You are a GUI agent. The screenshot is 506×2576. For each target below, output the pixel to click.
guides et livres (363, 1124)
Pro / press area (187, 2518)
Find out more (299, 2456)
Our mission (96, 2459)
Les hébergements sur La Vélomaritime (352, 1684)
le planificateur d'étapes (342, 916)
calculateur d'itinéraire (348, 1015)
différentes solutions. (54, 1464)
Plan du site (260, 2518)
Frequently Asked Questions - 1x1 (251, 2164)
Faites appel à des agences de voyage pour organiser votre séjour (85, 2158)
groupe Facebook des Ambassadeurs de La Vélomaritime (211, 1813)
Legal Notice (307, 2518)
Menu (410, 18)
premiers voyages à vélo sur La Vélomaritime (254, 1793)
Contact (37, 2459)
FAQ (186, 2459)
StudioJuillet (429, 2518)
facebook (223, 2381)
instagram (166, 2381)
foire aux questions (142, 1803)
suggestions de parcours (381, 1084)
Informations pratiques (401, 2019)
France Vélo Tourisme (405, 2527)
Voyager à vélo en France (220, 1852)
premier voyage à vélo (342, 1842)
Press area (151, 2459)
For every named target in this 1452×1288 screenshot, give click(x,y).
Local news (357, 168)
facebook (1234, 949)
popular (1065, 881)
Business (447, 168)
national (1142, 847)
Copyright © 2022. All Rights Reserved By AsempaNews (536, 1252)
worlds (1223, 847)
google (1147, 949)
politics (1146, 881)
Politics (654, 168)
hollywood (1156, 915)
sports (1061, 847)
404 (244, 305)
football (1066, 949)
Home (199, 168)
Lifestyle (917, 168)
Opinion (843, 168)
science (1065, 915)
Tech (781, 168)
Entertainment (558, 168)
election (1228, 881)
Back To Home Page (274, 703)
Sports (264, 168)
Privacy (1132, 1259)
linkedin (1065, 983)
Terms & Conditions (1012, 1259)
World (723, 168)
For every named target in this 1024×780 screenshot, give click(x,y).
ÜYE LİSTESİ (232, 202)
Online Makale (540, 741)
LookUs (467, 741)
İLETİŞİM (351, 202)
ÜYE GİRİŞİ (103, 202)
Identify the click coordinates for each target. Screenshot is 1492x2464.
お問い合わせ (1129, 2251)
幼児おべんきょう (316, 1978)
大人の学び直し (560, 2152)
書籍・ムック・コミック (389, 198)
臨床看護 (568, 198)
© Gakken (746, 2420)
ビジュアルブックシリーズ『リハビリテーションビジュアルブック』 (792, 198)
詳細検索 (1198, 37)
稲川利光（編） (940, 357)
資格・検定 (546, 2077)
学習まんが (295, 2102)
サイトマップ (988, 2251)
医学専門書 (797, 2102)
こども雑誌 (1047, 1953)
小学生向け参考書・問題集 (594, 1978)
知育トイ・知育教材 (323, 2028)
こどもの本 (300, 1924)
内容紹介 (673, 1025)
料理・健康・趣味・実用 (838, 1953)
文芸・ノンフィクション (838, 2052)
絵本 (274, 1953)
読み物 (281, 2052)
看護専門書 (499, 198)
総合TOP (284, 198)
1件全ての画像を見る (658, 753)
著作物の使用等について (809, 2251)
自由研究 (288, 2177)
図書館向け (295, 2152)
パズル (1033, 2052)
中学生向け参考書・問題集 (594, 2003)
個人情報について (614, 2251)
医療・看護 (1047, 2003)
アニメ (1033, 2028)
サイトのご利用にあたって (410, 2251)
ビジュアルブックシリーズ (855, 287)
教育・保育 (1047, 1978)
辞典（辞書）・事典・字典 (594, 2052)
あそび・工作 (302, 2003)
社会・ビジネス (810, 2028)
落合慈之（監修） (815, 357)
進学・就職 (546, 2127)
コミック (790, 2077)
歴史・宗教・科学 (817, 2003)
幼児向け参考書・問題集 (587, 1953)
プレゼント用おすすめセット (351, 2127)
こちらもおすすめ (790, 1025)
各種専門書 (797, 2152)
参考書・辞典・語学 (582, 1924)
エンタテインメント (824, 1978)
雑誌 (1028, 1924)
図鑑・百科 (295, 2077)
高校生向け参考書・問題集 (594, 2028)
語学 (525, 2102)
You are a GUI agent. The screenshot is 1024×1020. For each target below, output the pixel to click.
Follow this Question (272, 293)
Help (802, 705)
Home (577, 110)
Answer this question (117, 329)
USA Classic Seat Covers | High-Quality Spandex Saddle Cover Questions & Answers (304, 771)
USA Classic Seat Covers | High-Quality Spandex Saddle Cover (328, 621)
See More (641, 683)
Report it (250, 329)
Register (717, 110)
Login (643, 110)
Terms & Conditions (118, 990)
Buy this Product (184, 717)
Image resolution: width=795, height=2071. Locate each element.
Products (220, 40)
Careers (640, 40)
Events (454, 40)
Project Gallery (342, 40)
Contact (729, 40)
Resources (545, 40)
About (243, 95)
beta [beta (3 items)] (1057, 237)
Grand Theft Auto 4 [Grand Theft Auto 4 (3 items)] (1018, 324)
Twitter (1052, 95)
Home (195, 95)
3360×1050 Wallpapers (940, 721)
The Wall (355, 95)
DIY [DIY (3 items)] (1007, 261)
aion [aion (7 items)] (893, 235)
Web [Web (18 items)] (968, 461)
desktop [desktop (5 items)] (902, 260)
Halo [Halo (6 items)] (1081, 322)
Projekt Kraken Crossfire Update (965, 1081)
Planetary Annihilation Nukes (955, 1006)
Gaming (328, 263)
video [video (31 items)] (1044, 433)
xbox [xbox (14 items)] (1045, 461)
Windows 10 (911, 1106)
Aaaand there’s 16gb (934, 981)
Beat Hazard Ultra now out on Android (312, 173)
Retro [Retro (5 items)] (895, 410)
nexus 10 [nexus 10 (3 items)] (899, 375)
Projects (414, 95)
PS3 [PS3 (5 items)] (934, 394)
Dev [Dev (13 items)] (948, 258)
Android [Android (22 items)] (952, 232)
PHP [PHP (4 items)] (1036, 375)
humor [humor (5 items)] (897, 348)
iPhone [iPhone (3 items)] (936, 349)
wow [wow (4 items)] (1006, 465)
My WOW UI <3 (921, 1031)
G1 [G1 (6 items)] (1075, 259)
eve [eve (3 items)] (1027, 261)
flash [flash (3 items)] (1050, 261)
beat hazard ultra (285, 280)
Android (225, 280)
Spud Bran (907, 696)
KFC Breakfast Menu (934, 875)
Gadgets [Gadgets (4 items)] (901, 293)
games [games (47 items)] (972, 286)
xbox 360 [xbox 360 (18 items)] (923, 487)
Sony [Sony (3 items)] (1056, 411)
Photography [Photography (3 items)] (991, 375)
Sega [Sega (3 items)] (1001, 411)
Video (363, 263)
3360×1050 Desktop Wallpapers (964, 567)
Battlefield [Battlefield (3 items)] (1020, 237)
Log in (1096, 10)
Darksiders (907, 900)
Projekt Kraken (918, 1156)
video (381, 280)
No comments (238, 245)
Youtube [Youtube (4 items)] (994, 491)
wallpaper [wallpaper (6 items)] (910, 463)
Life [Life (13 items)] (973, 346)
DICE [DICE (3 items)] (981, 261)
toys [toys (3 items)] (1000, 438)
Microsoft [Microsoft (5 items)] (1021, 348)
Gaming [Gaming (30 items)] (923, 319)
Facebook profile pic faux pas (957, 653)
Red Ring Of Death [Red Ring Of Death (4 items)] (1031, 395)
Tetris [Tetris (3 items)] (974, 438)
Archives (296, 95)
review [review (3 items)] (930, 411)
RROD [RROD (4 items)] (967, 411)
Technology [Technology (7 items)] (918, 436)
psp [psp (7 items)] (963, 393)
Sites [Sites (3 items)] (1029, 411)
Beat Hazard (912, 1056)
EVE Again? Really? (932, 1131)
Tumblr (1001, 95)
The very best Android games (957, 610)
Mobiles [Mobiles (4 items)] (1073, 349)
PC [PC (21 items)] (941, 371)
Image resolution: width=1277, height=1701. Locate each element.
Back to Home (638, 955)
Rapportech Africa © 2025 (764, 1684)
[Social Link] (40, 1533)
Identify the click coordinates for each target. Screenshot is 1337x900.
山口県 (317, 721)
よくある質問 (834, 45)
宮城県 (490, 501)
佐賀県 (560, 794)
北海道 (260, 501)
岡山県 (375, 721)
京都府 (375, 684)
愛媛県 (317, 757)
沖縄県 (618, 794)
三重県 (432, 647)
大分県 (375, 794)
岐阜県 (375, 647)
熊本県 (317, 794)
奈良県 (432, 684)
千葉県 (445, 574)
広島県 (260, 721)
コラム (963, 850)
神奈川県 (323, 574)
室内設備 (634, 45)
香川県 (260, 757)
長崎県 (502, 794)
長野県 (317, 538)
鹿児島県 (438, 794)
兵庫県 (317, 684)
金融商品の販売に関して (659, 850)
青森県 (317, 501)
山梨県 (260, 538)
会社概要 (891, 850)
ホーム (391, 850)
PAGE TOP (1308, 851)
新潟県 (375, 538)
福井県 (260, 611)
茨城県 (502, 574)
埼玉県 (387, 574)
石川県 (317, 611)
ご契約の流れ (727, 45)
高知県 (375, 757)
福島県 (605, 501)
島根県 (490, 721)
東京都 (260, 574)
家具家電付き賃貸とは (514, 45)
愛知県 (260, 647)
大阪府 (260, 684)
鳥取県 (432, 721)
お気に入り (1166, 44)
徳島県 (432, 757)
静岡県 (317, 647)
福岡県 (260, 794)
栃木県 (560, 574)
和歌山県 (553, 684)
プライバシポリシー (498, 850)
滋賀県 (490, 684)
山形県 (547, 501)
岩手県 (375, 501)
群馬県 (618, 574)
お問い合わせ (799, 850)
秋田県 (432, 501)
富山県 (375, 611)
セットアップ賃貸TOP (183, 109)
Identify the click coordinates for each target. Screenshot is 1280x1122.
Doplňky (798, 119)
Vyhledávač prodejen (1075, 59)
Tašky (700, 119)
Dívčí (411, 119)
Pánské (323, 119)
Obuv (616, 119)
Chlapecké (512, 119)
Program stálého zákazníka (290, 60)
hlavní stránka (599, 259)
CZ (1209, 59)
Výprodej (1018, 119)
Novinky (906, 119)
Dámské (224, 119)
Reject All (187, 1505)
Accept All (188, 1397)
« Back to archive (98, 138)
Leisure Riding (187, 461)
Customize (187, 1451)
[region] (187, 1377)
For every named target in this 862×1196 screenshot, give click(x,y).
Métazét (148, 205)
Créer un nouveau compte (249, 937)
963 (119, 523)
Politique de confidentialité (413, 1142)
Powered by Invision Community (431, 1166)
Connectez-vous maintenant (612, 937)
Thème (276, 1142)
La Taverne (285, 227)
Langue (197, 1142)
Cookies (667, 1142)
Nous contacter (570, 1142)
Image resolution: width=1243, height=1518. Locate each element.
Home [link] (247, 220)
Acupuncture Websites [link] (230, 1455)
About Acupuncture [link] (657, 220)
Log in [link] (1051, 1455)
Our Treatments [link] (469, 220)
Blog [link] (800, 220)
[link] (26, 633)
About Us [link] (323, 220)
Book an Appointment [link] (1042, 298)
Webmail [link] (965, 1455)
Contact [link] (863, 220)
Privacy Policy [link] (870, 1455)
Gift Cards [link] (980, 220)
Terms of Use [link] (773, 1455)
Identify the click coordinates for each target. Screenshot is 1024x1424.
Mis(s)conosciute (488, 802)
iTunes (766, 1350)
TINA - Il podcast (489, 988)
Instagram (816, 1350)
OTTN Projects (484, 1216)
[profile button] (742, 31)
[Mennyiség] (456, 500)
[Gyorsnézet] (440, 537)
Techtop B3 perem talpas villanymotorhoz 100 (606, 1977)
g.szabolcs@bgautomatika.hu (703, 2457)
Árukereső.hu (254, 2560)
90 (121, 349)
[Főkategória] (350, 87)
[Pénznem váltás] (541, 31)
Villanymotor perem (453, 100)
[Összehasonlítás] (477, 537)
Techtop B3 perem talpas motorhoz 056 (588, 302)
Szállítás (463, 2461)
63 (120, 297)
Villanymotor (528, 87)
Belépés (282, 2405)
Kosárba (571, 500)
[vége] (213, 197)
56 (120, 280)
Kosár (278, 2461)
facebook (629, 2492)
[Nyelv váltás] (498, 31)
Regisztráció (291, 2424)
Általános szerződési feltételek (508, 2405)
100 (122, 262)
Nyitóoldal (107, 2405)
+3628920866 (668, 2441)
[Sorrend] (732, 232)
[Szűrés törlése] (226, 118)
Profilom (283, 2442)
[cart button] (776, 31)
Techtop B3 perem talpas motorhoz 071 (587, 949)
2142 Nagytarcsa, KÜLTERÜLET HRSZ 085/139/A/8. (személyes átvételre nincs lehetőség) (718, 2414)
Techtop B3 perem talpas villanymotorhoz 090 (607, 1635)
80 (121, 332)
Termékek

GIVEN REQUEST
Reproduce the stretch of the listing from the line containing "[cart button] (776, 31)" through the end of the listing, both ends included, adding 41 to every coordinate in the answers. Give only those lines, keeping the requests.

OUTPUT FOR THIS EXERCISE
[cart button] (817, 72)
Techtop B3 perem talpas motorhoz 071 (628, 990)
2142 Nagytarcsa, KÜLTERÜLET HRSZ 085/139/A/8. (személyes átvételre nincs lehetőség) (759, 2455)
Techtop B3 perem talpas villanymotorhoz 090 (648, 1676)
80 (162, 373)
Termékek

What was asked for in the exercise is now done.